| TASK DETAILS |
Some entries follow. Reproduce exactly the lines starting at the one with "[Pinterest] (247, 780)" and stopping after the one with "Phone: (131, 601)".

| MATERIALS PROVIDED |
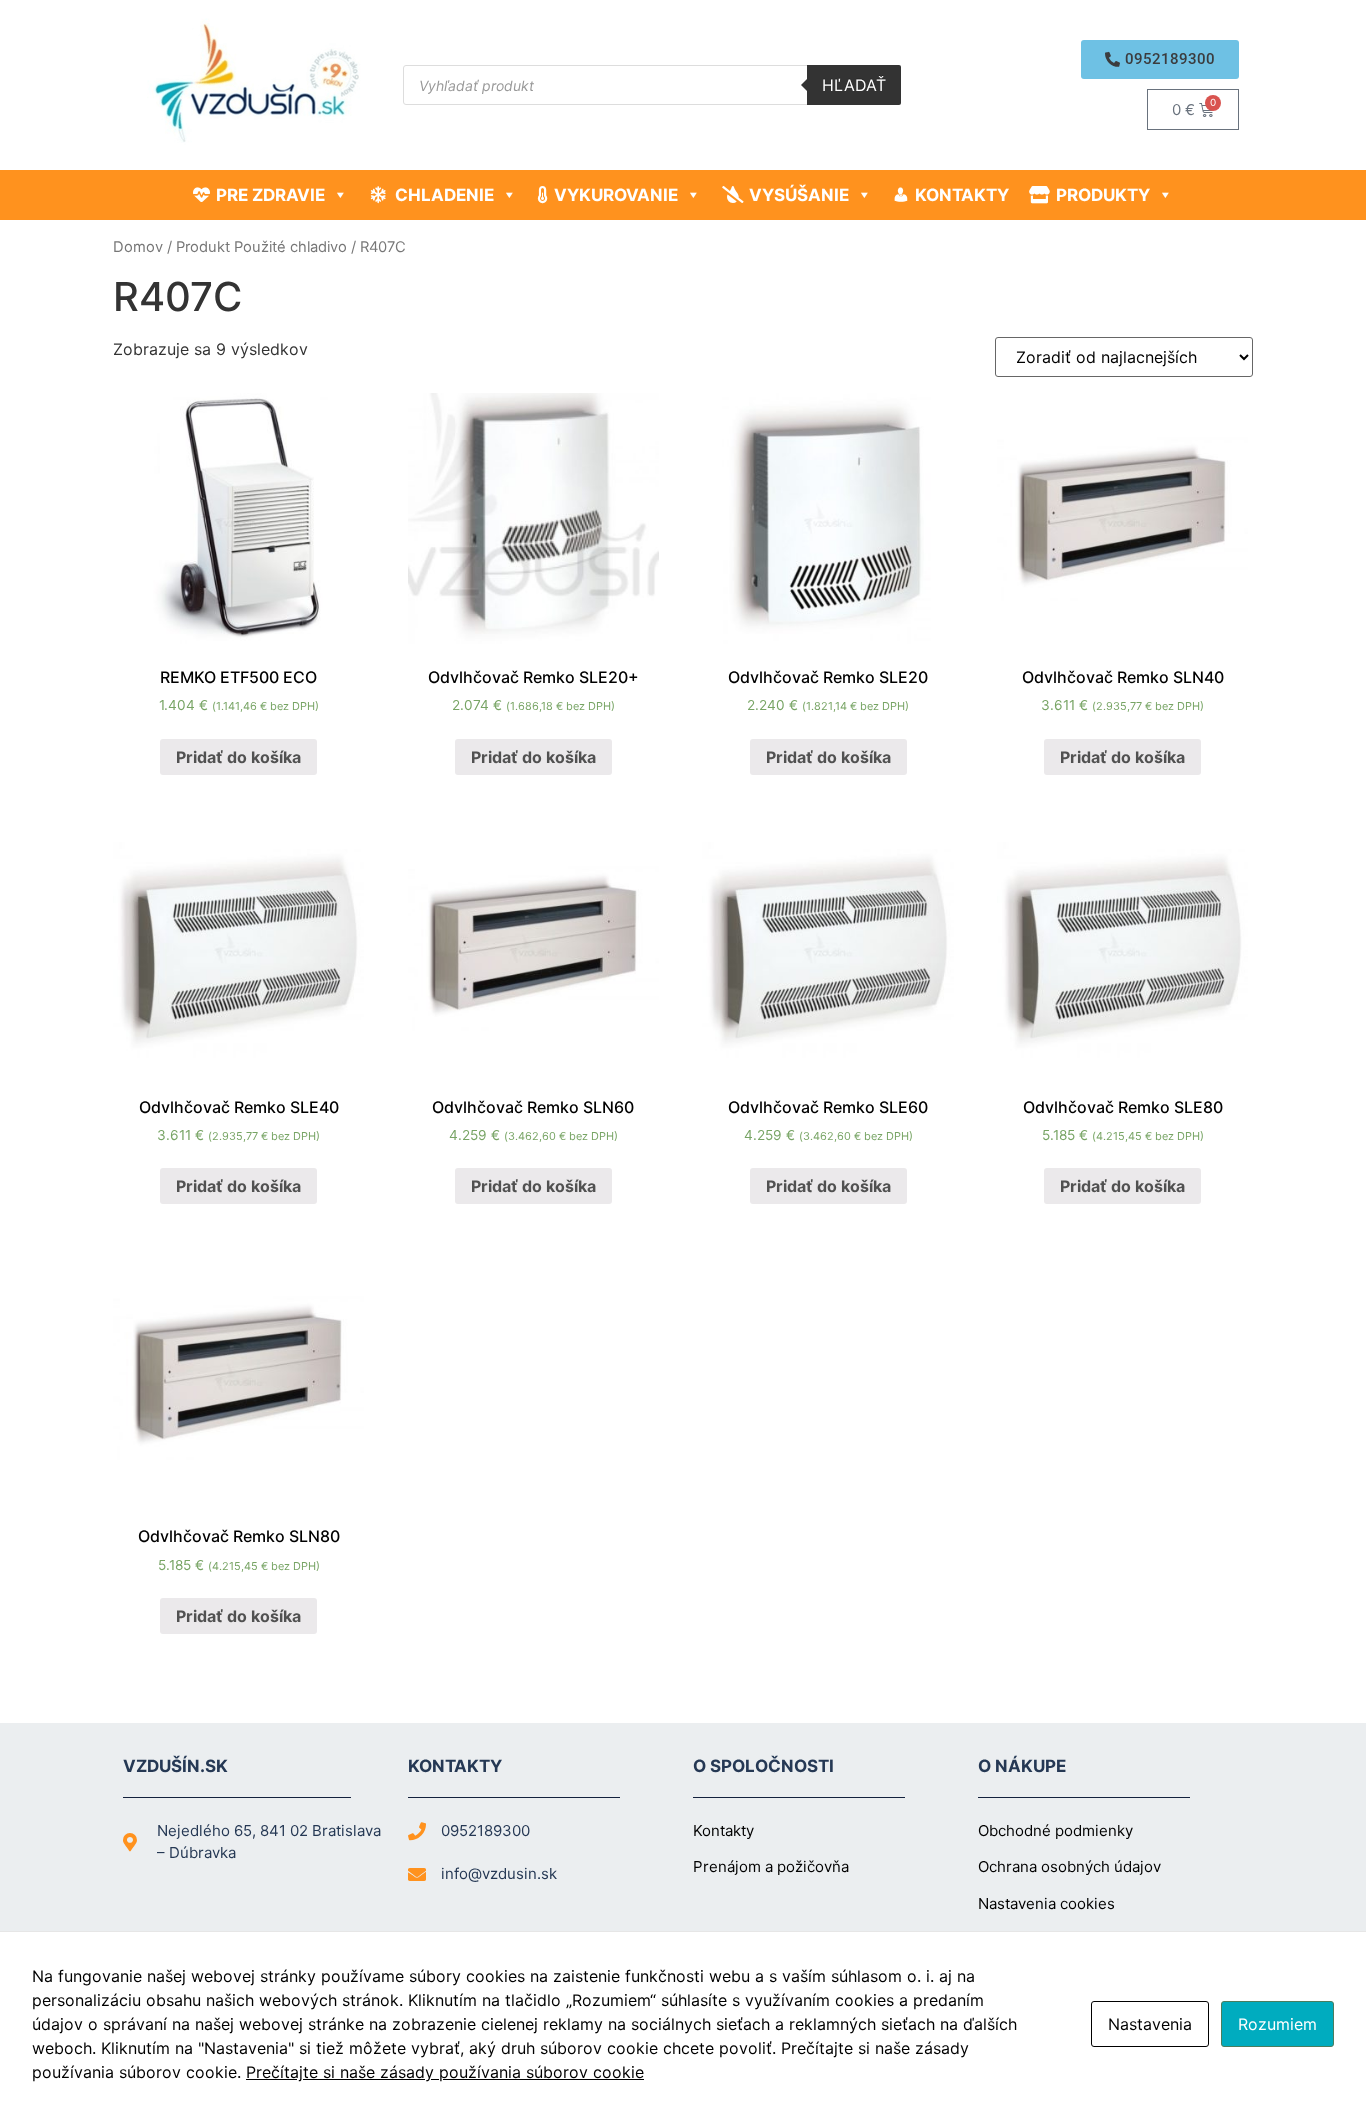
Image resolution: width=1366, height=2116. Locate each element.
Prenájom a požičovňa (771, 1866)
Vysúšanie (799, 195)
---
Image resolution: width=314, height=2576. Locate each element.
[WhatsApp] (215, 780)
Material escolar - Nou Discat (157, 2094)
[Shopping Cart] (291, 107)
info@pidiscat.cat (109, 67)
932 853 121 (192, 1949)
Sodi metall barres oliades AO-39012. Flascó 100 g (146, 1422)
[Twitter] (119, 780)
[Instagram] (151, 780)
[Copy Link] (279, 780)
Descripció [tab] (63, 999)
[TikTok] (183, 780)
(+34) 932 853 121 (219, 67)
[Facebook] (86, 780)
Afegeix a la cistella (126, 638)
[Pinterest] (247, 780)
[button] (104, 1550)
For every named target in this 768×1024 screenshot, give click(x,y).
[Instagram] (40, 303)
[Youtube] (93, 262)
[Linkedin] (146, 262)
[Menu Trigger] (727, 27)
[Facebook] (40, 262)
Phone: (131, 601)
==
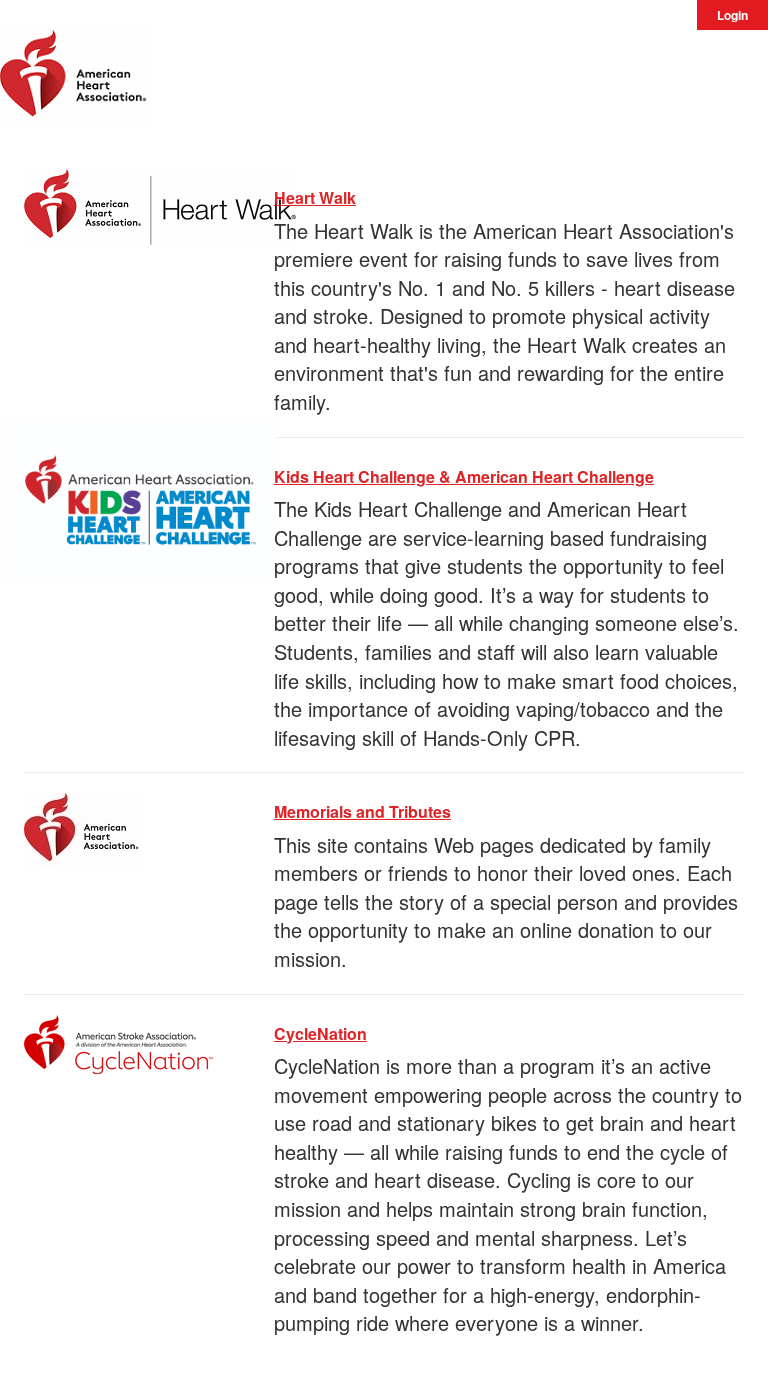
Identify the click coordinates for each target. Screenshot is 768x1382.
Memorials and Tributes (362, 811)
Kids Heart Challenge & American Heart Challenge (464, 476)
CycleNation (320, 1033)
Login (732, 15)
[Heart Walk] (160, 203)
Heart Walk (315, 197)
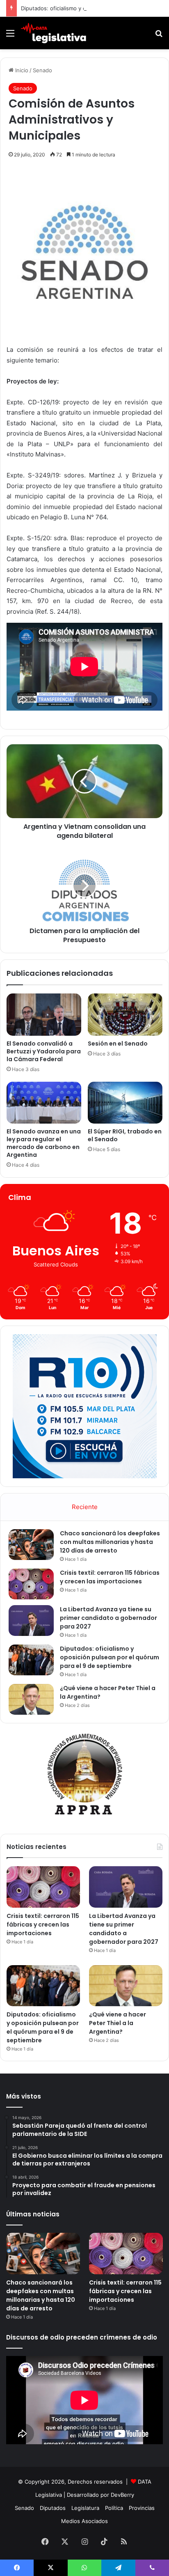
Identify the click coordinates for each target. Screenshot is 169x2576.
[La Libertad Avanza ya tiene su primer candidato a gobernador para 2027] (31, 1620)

| PROBLEM SOLUTION |
[Pinterest] (247, 780)
[button] (104, 1550)
For every named target in this 768×1024 screenshot, give click(x,y).
[Instagram] (40, 303)
[Youtube] (93, 262)
[Linkedin] (146, 262)
[Menu Trigger] (727, 27)
[Facebook] (40, 262)
Phone: (131, 601)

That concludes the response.